The whole implementation of a recording is basically over, the code references a recording library RecordRTC.

4. Summary

To review, the overall process looks like this:

Call webRTC’s getUserMediaStream to retrieve the audio stream, initialize a mediaNode with the stream, connect it to a jsNode, and retrieve the recording data in the jsNode’s process callback. After stopping the recording, This data is converted into 16-bit integer data, and the waV header information is written to generate a memory buffer for the WAV audio file. The buffer is encapsulated into a Blob file and a URL is generated, which can be played locally or uploaded using FormData. This process is not very complicated once you understand it.
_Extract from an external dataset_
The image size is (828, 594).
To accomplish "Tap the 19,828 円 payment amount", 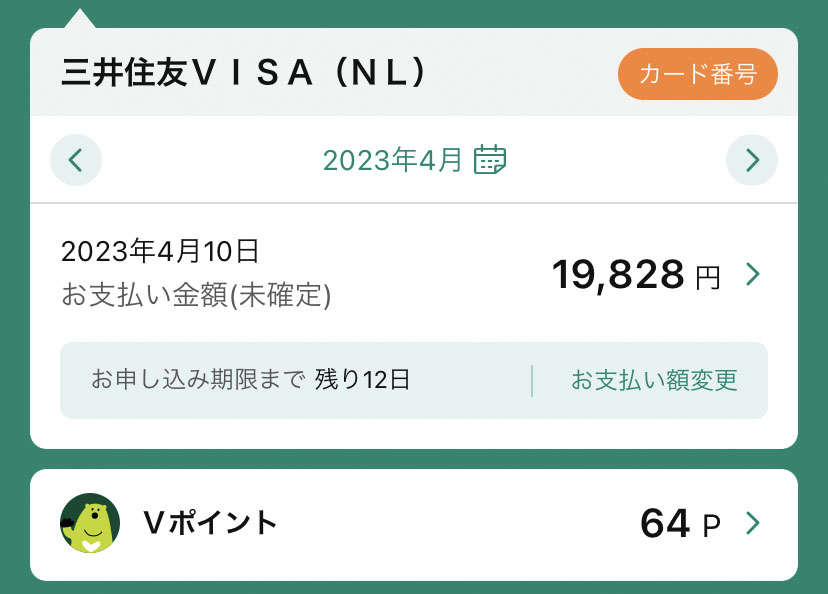I will (618, 274).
This paper involves the API of WebRTC and AudioContext, focuses on the overall model of AudioContext, and knows that audio data is actually the sound of strong and weak records, storage by multiplied by the maximum 16-bit integer into 16-bit deep representation. Create a BLOB link to the local data using both blob and URl.createObjecturl.

RecordRTC recording library at the end of the use of webworker to merge the left and right sound channel data and generate WAV files, can further improve the efficiency, to avoid the recording file is too large after the processing of stuck.